We have all heard the tales and folklore, and some have researched historic facts and figures to unearth cretins who were clearly evil, mad, or both...people like Vlad the Impaler and the imfamous Jack the Ripper. These days, even seemingly innocent bystanders like Elizabeth Bennet and Abraham Lincoln are being dragged into the hatchet-wielding undead creature crusade.
Overall, we are being fed a plethora of pathetic, glimmering, ab-obsessed wanna-bees parading around novels and movies like they own the place. In some ways, they do. Money and merchandising rule the road to our kids’ minds these days. Even the newest Johnny Depp/Tim Burton version of a beloved (albeit quirky) gothic soap of the 60’s, was sexed-up and distributed as a farcical mess. It could have been an elegantly fun series of films, but it was insipidly stupid in many ways, and will simply fade into the crypt of crappy creature fodder we see so much of these days. (This is all to my chagrin, by the way, since I am a confirmed Dark Shadows follower from the beginning and looked forward with much anticipation to the film. I still hope it hits me differently when I see it again – I do so want to love it!)
Take the Twilight series, for instance. And by “take it” I really do mean away FOREVER. Vampires and Werewolves of old (in classic films like “Dracula” and “The Wolfman”) were shown as what they were – undead beings or cursed souls tormented – or tormenting – depending on their affliction. They made people do things out of fear or because they put them in a trance. The idea of good vs. evil was made very clear. There was no question that Dr. Jekyll was inherently good, but that Mr. Hyde was a terror. When inviting guests to dinner, Dracula could be charming, but he was never considered “cute” or “adorable” or a “hottie.”

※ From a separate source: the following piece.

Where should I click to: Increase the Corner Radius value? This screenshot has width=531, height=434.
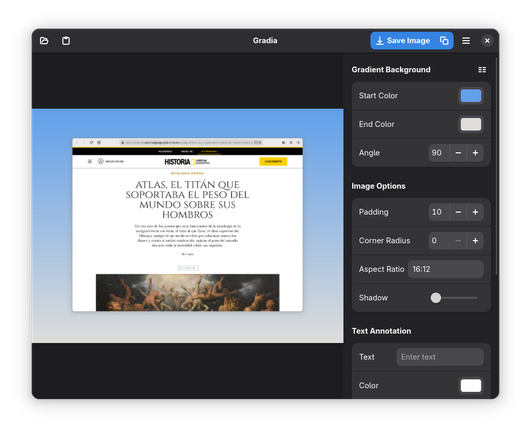coord(475,241)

The difference today is that vampire-genre novels and film characters are totally self-absorbed, break all the rules of courtesy and etiquette, and care more about their personal happiness than doing the right thing. Not to mention the tween-connection that I consider "marketing sleeze to children." Little girls admiring "Bella," who has NO ambition, NO ability to smile, NO sense of family (her father adores her), and NO desire to become anything other than dead – FOR A DEAD GUY! What year is this? Women - don't you consider this a set-back to our children? I know I do.
Vampires and werewolves are not, and should not be, role models for our kids! Once they became sparkly and “pretty” and stayed out in the daylight, they were presented as equal to a living, breathing, human being. Except they aren’t because they kill and take off their shirts all the time and act like selfish prigs instead of the adults you wish they would become.

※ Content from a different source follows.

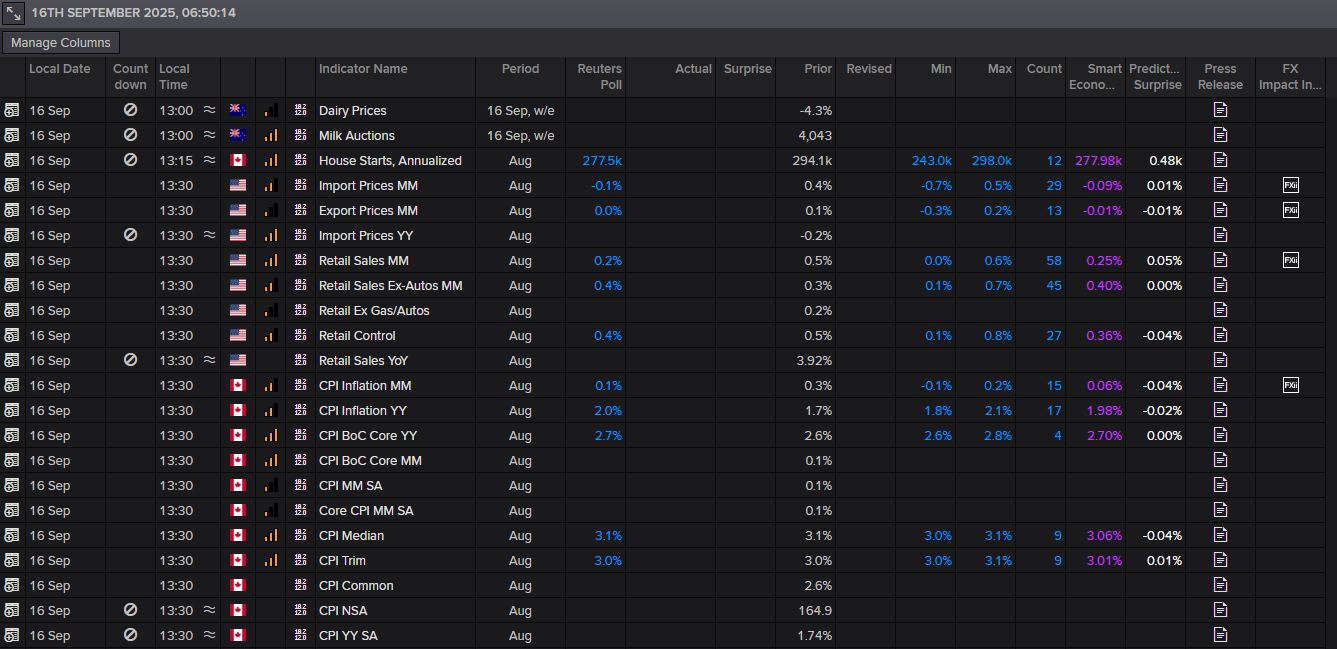Click the Smart Economics column header

coord(1095,76)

Nobody’s really listening to me, I know. I can rant on Twilight’s banal writing and screenplay, or on Hollywood’s monetary focus over social sensibilities and our responsibilities to our kids.
For example, here are some quotes from two 20th/21st Century vampires - Edward Cullen and Barnabas Collins (from the television series, not the 2012 movie). Judge for yourself...

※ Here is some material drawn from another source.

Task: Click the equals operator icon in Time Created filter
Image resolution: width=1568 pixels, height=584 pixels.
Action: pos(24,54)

"It's healthy to ditch class now and then." - Edward from Twilight.
"I'm just going to do what I want now, and let the chips fall where they may." - Edward again.
"For most men, time moves slowly, oh so slowly, they don't even realize it. But time has revealed itself to me in a very special way. Time is a rushing, howling wind that rages past me, withering me in a single, relentless blast, and then continues on. I've been sitting here passively, submissive to its rage, watching its work. Listen! Time, howling, withering!" - Barnabas Collins.
Oh, how I long to see another Bela Lugosi-style Dracula again (the Van Helsing movies came very close). Note to Hollywood: Keep those kind going. Please, though, for the sake of all of us, cover the werewolf abdominals when they are human and get rid of the stupid glitter. Let our ghouls be true men and not some Barbie-style dollboys. Give our horror movies pride again – by making them serious and with excellent dialog (not the continuous “Dude…what the F***!). C’mon…we can do better than this, can’t we?